Dataset entries
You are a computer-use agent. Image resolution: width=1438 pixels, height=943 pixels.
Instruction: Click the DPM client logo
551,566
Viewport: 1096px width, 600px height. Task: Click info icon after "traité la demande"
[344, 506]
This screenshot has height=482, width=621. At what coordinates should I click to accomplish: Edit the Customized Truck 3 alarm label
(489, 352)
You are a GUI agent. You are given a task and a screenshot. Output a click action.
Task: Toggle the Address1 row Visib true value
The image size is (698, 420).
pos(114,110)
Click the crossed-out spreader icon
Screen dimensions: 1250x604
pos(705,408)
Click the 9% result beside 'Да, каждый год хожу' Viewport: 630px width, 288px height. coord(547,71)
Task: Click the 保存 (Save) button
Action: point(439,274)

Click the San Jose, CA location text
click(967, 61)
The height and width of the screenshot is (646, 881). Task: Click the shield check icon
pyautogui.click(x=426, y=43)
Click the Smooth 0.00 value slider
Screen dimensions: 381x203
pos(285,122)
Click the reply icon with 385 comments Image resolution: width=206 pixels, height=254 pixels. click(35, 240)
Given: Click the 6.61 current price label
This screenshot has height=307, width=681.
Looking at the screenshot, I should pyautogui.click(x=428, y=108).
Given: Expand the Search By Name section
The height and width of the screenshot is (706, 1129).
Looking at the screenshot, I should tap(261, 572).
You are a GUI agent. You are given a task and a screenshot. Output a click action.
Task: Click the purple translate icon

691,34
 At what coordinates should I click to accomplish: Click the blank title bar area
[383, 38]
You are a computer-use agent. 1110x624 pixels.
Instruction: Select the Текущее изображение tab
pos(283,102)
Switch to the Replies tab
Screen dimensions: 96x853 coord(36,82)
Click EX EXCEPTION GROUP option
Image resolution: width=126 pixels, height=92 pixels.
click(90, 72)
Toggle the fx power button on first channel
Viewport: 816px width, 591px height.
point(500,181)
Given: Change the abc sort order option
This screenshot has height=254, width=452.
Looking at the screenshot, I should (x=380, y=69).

Task brief. Rewrite the records above, changing each "Viewport" to "Display" and leaving everything else the same.

Completed exercise.
You are a computer-use agent. Image resolution: width=1438 pixels, height=943 pixels.
Instruction: Click the DPM client logo
551,566
Display: 1096px width, 600px height. Task: Click info icon after "traité la demande"
[344, 506]
This screenshot has height=482, width=621. At what coordinates should I click to accomplish: Edit the Customized Truck 3 alarm label
(489, 352)
You are a GUI agent. You are given a task and a screenshot. Output a click action.
Task: Toggle the Address1 row Visib true value
The image size is (698, 420).
pos(114,110)
Click the crossed-out spreader icon
Screen dimensions: 1250x604
pos(705,408)
Click the 9% result beside 'Да, каждый год хожу' Display: 630px width, 288px height. coord(547,71)
Task: Click the 保存 (Save) button
Action: point(439,274)

Click the San Jose, CA location text
click(967, 61)
The height and width of the screenshot is (646, 881). Task: Click the shield check icon
pyautogui.click(x=426, y=43)
Click the Smooth 0.00 value slider
Screen dimensions: 381x203
pos(285,122)
Click the reply icon with 385 comments Image resolution: width=206 pixels, height=254 pixels. click(35, 240)
Given: Click the 6.61 current price label
This screenshot has height=307, width=681.
Looking at the screenshot, I should pyautogui.click(x=428, y=108).
Given: Expand the Search By Name section
The height and width of the screenshot is (706, 1129).
Looking at the screenshot, I should tap(261, 572).
You are a GUI agent. You are given a task and a screenshot. Output a click action.
Task: Click the purple translate icon

691,34
 At what coordinates should I click to accomplish: Click the blank title bar area
[383, 38]
You are a computer-use agent. 1110x624 pixels.
Instruction: Select the Текущее изображение tab
pos(283,102)
Switch to the Replies tab
Screen dimensions: 96x853 coord(36,82)
Click EX EXCEPTION GROUP option
Image resolution: width=126 pixels, height=92 pixels.
click(90, 72)
Toggle the fx power button on first channel
Display: 816px width, 591px height.
point(500,181)
Given: Change the abc sort order option
This screenshot has height=254, width=452.
Looking at the screenshot, I should (x=380, y=69).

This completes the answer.